The review made 38 recommendations, including accreditation of state and territory environmental approvals processes; improvements to Indigenous heritage protection laws; actions to support environmental restoration; and integrated data, monitoring and evaluation systems. A major recommendation of the review is the establishment of legally enforceable national environmental standards, which would set clear requirements for those who interact with the EPBC Act and clear bounds for decision-makers (see National framework for environmental standards).

In response, the government has committed to a staged program of reforms. It released a pathway for reforming national environmental law in June 2021.

EPBC Act administration

In 2020, the Australian National Audit Office completed an assessment of the effectiveness of the administration and governance of EPBC Act referrals, assessments and approval of controlled actions. The assessment found many shortcomings.

Before 1 July 2019, 6,253 proposed actions had been referred to the Minister for the Environment: 5,088 of these actions were approved (including 1,034 approved with conditions), and 21 actions were not approved. The report found that the current regulatory approach was not proportionate to environmental risk; the administration of referrals, assessments and approvals under the Act was not effective; and governance arrangements were not sound (ANAO 2020). Regulation is not supported by appropriate systems and processes, and there are no arrangements in place to measure or improve efficiency. The assessment also found that, for the approvals examined, 79% contained conditions that did not comply with procedural guidance, or contained clerical or administrative errors.

It also found that the government is not well positioned to evaluate its contribution to the objectives of the EPBC Act. Based on these findings, recommendations were made to strengthen governance arrangements and support the effective administration of referrals, assessments and approvals. All the recommendations were agreed to by the government, including internal and external performance measures on the effectiveness and efficiency of its regulation of referrals, assessments and approvals.

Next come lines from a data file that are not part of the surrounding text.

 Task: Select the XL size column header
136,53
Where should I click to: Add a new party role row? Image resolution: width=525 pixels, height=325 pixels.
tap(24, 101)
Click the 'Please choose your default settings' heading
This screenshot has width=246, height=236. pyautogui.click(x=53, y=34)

EPBC Act and state and territory jurisdictions

Each state and territory is responsible for the management of the living and nonliving resources found in that jurisdiction, but how these responsibilities are given effect varies markedly between the jurisdictions. The EPBC Act also has effect where resource management becomes a matter of national environmental significance. The Samuel Review noted that there is duplication between the EPBC Act and state and territory regulatory processes, and recommended that the EPBC Act should enable the Australian Government to recognise and accredit the regulatory processes and environmental policies, plans and programs of other parties, including states and territories.

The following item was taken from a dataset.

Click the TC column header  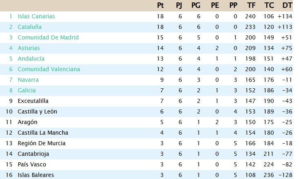coord(269,6)
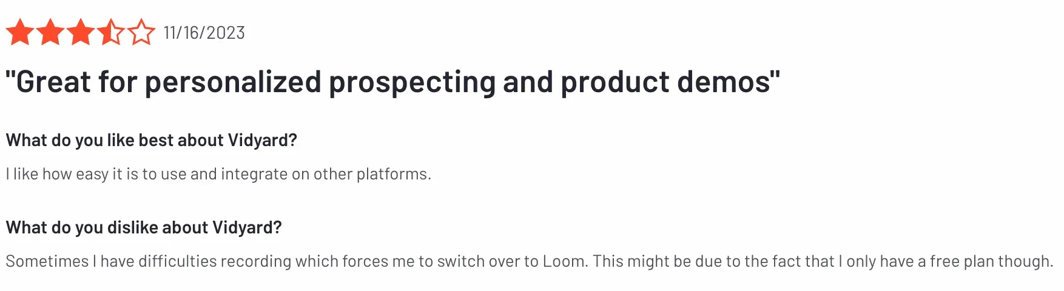Open the review title about personalized prospecting
Viewport: 1064px width, 291px height.
(392, 82)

The EPBC Act currently allows for the accreditation of state and territory laws and management systems for development assessments and approvals. Bilateral agreements between the Australian Government and the states and territories contain provisions to support information sharing and commitments to cooperate in monitoring compliance with conditions of approval, including through establishing complementary arrangements. To date, however, no complementary arrangements have been established.